Give a two-sentence summary of the Calgary herf thread.

* **TEXT EXCERPT**
◇ ◇ ◇

# Calgary HERF - July 5th



## Headcrash (Sep 7, 2006)

Calling all Calgary CS members (and I know there are a few of us) 

July 5th Snakeyes is coming to town for the evening so I think we all need to get together and smoke a few cigars and have a few drinks!

Both my house and audio1ders house were mentioned. We need to decide where it is going to be. My place works but it is a lot further for Snakeyes to drive. I am good either way though. My place is a lot less for me to have to drive :tu

Who can make it out? Lets try to get something going.


----------



## K Baz (Mar 2, 2007)

Short notice for me but if you don't mind a guy from Saskabush coming I would love to try to make the next one.


----------



## Headcrash (Sep 7, 2006)

K Baz said:


> Short notice for me but if you don't mind a guy from Saskabush coming I would love to try to make the next one.


Yeah that would be cool!

We maybe can plan something out end of July or Early August and hopefully you will be able to make it.

How far from Calgary are you?


----------



## K Baz (Mar 2, 2007)

A little over 5 hours but I make it through the big city quarterly or so. Plus it would be nice to see what a big city B & M looks like.


----------



## Headcrash (Sep 7, 2006)

Bump

Hello? And Calgarians out there?

Looks like it might just be you and I Kevin (Snakeyes)


----------



## Snakeyes (Mar 1, 2007)

A herf of 2 is way better than a herf of 1 :tu


----------



## shaggy (Dec 28, 2006)

might be worth some PM's.....alot of canucks dont check this forum as we found out here


----------



## Headcrash (Sep 7, 2006)

Snakeyes said:


> A herf of 2 is way better than a herf of 1 :tu


I agree. Won't slow us down. I will give these guys a few more days and I will make sure I send you all my contact info so we can still get together.



shaggy said:


> might be worth some PM's.....alot of canucks dont check this forum as we found out here


Thanks for the tip. We have sent some PM's but also with no response. Maybe they are all busy this week. I will PM everyone again though just to make sure they are getting them


----------



## hockeydad (Feb 27, 2007)

Snakeyes said:


> A herf of 2 is way better than a herf of 1 :tu


As I told RHnewfie last weekend. A cigar with another is much better than by yourself.


----------



## audio1der (Mar 8, 2006)

Sorry for the late reply.
I occasionally have to work to support my habit :tg

I would love to make it; just have to check with the boss.
If it's not too many it will get boss's approval more easily.
I'll try to post this weekend- if not, Monday am.


----------



## Headcrash (Sep 7, 2006)

audio1der said:


> Sorry for the late reply.
> I occasionally have to work to support my habit :tg
> 
> I would love to make it; just have to check with the boss.
> ...


What is this work thing you speak of?!? :r I "worked" from home again today :r

Just let us know what is going on and we will figure it out.

Now lets see is we can get hold of the rest of the Calgarians!


----------



## audio1der (Mar 8, 2006)

Well, I'm in for the herf but the boss would rather not stink up the garage (as the weather looks iffy).
LMK if I can do anything.


----------



## Headcrash (Sep 7, 2006)

◇ ◇ ◇

* **SUPPLIED INFORMATION**
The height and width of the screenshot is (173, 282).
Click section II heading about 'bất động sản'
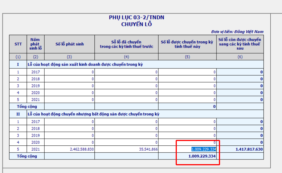tap(93, 114)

◇ ◇ ◇

* **ANSWER FOR THIS EXERCISE**
Headcrash calls on Calgary members to get together on July 5th, when Snakeyes is coming to town, to smoke cigars and have drinks, and says the group must decide between Headcrash's house and audio1der's. Turnout looks thin: K Baz, a little over five hours away, hopes to make the next one, shaggy suggests sending PMs, and audio1der is in but reports that the boss would rather not stink up the garage.